TO DO. Please gather every line of the material below that contains the string "Expand", copying each line in full. Letter case counts.
□ □ □ □
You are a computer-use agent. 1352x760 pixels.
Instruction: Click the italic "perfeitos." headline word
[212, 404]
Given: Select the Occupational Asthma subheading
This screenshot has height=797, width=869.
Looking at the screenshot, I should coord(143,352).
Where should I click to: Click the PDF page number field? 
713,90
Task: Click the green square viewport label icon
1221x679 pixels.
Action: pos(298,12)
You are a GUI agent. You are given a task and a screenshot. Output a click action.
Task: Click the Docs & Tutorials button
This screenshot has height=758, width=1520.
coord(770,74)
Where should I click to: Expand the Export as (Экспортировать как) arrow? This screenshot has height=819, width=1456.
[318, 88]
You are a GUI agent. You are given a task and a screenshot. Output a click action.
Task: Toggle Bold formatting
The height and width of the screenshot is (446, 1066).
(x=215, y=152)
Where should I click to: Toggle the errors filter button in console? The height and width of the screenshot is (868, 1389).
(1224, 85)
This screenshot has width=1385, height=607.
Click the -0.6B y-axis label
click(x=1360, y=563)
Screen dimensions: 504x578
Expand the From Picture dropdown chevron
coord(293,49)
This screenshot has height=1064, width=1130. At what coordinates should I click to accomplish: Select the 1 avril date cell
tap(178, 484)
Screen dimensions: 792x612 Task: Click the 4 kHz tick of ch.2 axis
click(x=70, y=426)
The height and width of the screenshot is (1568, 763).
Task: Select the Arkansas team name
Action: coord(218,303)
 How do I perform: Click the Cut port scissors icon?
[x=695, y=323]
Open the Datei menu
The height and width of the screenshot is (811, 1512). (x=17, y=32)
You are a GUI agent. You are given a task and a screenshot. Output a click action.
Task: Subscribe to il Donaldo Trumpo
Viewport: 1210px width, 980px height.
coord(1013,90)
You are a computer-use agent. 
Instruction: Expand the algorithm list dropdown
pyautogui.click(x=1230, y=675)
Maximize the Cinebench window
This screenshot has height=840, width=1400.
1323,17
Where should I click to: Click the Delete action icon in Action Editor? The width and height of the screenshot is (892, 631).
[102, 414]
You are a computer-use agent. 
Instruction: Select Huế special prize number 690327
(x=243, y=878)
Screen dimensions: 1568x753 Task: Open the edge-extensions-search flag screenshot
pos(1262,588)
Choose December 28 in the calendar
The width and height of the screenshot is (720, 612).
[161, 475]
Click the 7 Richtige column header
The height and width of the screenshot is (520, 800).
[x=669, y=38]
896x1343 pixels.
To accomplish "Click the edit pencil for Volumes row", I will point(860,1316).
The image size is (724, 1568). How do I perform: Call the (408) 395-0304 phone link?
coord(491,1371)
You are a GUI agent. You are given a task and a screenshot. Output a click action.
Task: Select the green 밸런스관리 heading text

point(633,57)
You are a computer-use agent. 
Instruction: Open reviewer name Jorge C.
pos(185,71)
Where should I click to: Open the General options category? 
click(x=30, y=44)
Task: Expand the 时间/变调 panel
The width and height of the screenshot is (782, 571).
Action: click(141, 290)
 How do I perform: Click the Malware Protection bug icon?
□ □ □ □
RESULT OF THE EXERCISE.
Where should I click to: Expand the Export as (Экспортировать как) arrow? This screenshot has height=819, width=1456.
Expand the From Picture dropdown chevron
Instruction: Expand the algorithm list dropdown
Task: Expand the 时间/变调 panel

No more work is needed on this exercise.